#### Recorded information
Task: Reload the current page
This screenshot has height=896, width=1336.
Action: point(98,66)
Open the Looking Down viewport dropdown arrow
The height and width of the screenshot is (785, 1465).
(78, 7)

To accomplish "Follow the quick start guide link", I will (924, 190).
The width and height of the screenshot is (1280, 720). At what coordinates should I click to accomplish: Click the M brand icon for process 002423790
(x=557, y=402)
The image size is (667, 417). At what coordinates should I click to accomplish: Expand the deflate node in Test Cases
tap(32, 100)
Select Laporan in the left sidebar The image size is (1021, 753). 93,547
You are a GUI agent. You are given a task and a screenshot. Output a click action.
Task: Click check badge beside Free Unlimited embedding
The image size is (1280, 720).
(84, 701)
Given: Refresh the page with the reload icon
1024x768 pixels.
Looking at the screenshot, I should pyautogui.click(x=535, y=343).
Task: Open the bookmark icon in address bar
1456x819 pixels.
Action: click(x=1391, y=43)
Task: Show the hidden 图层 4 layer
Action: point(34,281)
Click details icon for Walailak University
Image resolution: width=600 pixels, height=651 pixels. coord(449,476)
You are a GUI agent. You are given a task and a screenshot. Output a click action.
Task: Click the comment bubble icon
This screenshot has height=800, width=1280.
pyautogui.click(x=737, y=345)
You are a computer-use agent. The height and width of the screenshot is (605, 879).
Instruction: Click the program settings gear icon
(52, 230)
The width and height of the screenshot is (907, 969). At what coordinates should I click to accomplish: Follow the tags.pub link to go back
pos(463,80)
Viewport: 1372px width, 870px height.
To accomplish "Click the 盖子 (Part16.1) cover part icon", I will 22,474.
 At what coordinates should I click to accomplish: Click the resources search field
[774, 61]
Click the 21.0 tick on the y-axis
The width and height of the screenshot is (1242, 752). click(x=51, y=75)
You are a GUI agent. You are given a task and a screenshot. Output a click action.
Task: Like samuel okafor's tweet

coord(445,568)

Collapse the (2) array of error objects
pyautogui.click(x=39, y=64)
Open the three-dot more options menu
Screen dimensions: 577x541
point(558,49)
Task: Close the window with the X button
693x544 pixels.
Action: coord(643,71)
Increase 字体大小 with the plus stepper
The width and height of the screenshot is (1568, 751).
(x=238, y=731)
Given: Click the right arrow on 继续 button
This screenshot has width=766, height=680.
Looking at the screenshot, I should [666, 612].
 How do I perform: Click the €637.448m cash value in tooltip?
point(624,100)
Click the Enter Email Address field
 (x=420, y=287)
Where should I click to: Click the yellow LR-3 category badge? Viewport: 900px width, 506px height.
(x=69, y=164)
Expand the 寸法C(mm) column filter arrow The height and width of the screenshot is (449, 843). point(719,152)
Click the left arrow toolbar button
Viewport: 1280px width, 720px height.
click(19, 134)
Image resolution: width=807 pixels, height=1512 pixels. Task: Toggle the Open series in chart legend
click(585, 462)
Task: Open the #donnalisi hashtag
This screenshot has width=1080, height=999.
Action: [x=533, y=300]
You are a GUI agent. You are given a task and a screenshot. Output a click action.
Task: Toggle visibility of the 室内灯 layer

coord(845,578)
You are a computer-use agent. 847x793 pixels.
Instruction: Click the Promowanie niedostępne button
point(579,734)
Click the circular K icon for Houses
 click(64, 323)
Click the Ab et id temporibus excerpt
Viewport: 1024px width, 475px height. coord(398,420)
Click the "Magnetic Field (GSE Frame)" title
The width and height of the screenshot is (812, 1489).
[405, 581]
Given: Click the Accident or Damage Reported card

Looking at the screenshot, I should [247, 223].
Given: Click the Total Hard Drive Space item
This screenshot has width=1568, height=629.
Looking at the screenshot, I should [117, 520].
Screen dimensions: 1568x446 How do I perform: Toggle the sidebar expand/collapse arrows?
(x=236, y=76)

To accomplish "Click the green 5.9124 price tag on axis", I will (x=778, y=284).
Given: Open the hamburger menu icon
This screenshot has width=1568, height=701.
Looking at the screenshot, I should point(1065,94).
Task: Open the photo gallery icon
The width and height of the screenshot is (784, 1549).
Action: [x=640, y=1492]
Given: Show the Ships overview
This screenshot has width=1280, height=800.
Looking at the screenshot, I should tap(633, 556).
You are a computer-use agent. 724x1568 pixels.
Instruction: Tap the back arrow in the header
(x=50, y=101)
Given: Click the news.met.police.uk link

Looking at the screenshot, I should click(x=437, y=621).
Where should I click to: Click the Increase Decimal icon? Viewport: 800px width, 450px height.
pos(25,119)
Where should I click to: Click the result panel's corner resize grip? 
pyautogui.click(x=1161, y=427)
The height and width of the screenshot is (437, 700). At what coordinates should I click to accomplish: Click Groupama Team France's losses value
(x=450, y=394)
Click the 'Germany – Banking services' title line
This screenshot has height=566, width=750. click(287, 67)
########
* _Task requirements_
Restate the records above verbatim, omitting no line.

* _Answer section_
Task: Reload the current page
This screenshot has height=896, width=1336.
Action: point(98,66)
Open the Looking Down viewport dropdown arrow
The height and width of the screenshot is (785, 1465).
(78, 7)

To accomplish "Follow the quick start guide link", I will (924, 190).
The width and height of the screenshot is (1280, 720). At what coordinates should I click to accomplish: Click the M brand icon for process 002423790
(x=557, y=402)
The image size is (667, 417). At what coordinates should I click to accomplish: Expand the deflate node in Test Cases
tap(32, 100)
Select Laporan in the left sidebar The image size is (1021, 753). 93,547
You are a GUI agent. You are given a task and a screenshot. Output a click action.
Task: Click check badge beside Free Unlimited embedding
The image size is (1280, 720).
(84, 701)
Given: Refresh the page with the reload icon
1024x768 pixels.
Looking at the screenshot, I should pyautogui.click(x=535, y=343).
Task: Open the bookmark icon in address bar
1456x819 pixels.
Action: click(x=1391, y=43)
Task: Show the hidden 图层 4 layer
Action: point(34,281)
Click details icon for Walailak University
Image resolution: width=600 pixels, height=651 pixels. coord(449,476)
You are a GUI agent. You are given a task and a screenshot. Output a click action.
Task: Click the comment bubble icon
This screenshot has height=800, width=1280.
pyautogui.click(x=737, y=345)
You are a computer-use agent. The height and width of the screenshot is (605, 879).
Instruction: Click the program settings gear icon
(52, 230)
The width and height of the screenshot is (907, 969). At what coordinates should I click to accomplish: Follow the tags.pub link to go back
pos(463,80)
Viewport: 1372px width, 870px height.
To accomplish "Click the 盖子 (Part16.1) cover part icon", I will 22,474.
 At what coordinates should I click to accomplish: Click the resources search field
[774, 61]
Click the 21.0 tick on the y-axis
The width and height of the screenshot is (1242, 752). click(x=51, y=75)
You are a GUI agent. You are given a task and a screenshot. Output a click action.
Task: Like samuel okafor's tweet

coord(445,568)

Collapse the (2) array of error objects
pyautogui.click(x=39, y=64)
Open the three-dot more options menu
Screen dimensions: 577x541
point(558,49)
Task: Close the window with the X button
693x544 pixels.
Action: coord(643,71)
Increase 字体大小 with the plus stepper
The width and height of the screenshot is (1568, 751).
(x=238, y=731)
Given: Click the right arrow on 继续 button
This screenshot has width=766, height=680.
Looking at the screenshot, I should [666, 612].
 How do I perform: Click the €637.448m cash value in tooltip?
point(624,100)
Click the Enter Email Address field
 (x=420, y=287)
Where should I click to: Click the yellow LR-3 category badge? Viewport: 900px width, 506px height.
(x=69, y=164)
Expand the 寸法C(mm) column filter arrow The height and width of the screenshot is (449, 843). point(719,152)
Click the left arrow toolbar button
Viewport: 1280px width, 720px height.
click(19, 134)
Image resolution: width=807 pixels, height=1512 pixels. Task: Toggle the Open series in chart legend
click(585, 462)
Task: Open the #donnalisi hashtag
This screenshot has width=1080, height=999.
Action: [x=533, y=300]
You are a GUI agent. You are given a task and a screenshot. Output a click action.
Task: Toggle visibility of the 室内灯 layer

coord(845,578)
You are a computer-use agent. 847x793 pixels.
Instruction: Click the Promowanie niedostępne button
point(579,734)
Click the circular K icon for Houses
 click(64, 323)
Click the Ab et id temporibus excerpt
Viewport: 1024px width, 475px height. coord(398,420)
Click the "Magnetic Field (GSE Frame)" title
The width and height of the screenshot is (812, 1489).
[405, 581]
Given: Click the Accident or Damage Reported card

Looking at the screenshot, I should [247, 223].
Given: Click the Total Hard Drive Space item
This screenshot has width=1568, height=629.
Looking at the screenshot, I should [117, 520].
Screen dimensions: 1568x446 How do I perform: Toggle the sidebar expand/collapse arrows?
(x=236, y=76)

To accomplish "Click the green 5.9124 price tag on axis", I will (x=778, y=284).
Given: Open the hamburger menu icon
This screenshot has width=1568, height=701.
Looking at the screenshot, I should point(1065,94).
Task: Open the photo gallery icon
The width and height of the screenshot is (784, 1549).
Action: [x=640, y=1492]
Given: Show the Ships overview
This screenshot has width=1280, height=800.
Looking at the screenshot, I should tap(633, 556).
You are a computer-use agent. 724x1568 pixels.
Instruction: Tap the back arrow in the header
(x=50, y=101)
Given: Click the news.met.police.uk link

Looking at the screenshot, I should click(x=437, y=621).
Where should I click to: Click the Increase Decimal icon? Viewport: 800px width, 450px height.
pos(25,119)
Where should I click to: Click the result panel's corner resize grip? 
pyautogui.click(x=1161, y=427)
The height and width of the screenshot is (437, 700). At what coordinates should I click to accomplish: Click Groupama Team France's losses value
(x=450, y=394)
Click the 'Germany – Banking services' title line
This screenshot has height=566, width=750. click(287, 67)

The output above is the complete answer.